I used to flirt with negativity an awful lot. I kind of liked it in a weird, have sore tooth will poke it with my tongue every couple of seconds, way. It was comforting and more to the point it was easy, no effort required be miserable, right?
I suppose because I did it so often and because I quite liked it, it became a bit of a habit. A nasty one that nonetheless felt good (smoking anyone?), but a habit that needed breaking because I was really fucking bored of it.
I don't buy into the denial approach, the never ever let yourself have a negative thought ever again approach because that's just stupid, you might as well tell yourself not to think of pink elephants and see how that works out. Thinking negative thoughts is normal, healthy and part of who we are, we can't be all unicorns and rainbows all the time, can we?
Three ways to knock the negative thinking down a notch or two. You know, if you wanna.
1. Accept it. Accept yourself, you are lovely just as you are and having negative thoughts does not make you a bad person. Allow all your thoughts to happen as they come and just let the negative ones flow right past.
'I feel like shit today'...'yes, yes you do, move along now'...
Make friends with your thoughts, get to know them and treat them well, make them feel welcomed, loved, suffocated with friendliness and pretty soon you'll notice that negative thoughts just don't have the same pulling power that they once did. We all know that suffocating over-familiarity makes everyone 'RUN FOR THE HILLS' so work it girlfriend, release your inner single white female and know you've made your mind a better place.
2. Reword those thoughts. This article is brilliant, reworking your thoughts and making them less personal is a great way to see through the egoic nature of an internal slagging off. 'I'm a loser' becomes 'I'm having the thought that I'm a loser'. Kind of loses its power doesn't it, all the hot air just pffts away.

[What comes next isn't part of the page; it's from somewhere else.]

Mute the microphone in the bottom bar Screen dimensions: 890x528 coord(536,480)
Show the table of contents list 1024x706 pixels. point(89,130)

3. Recognise them, catch the fuckers and replace them with something better. I can really get rolling with something negative if I find it rewarding, if it suits me to be dismissive and pretend I don't care. Me and knitting are like this, I can really think up a storm about all the ways I'm shit at knitting, it stops me from having to try doesn't it, gives me a free pass to give up. Every time (AKA sometimes) I catch myself having a knitty pity party I just stop and flood my mind with 'I can knit, I can knit, I can knit, I can knit' (substitute the word knit with anything you fancy, you will find that it works wonders). Rampant appreciation of your skills, perceived or otherwise, is like a soothing love bomb for your soul, feel the power, be the power. Word.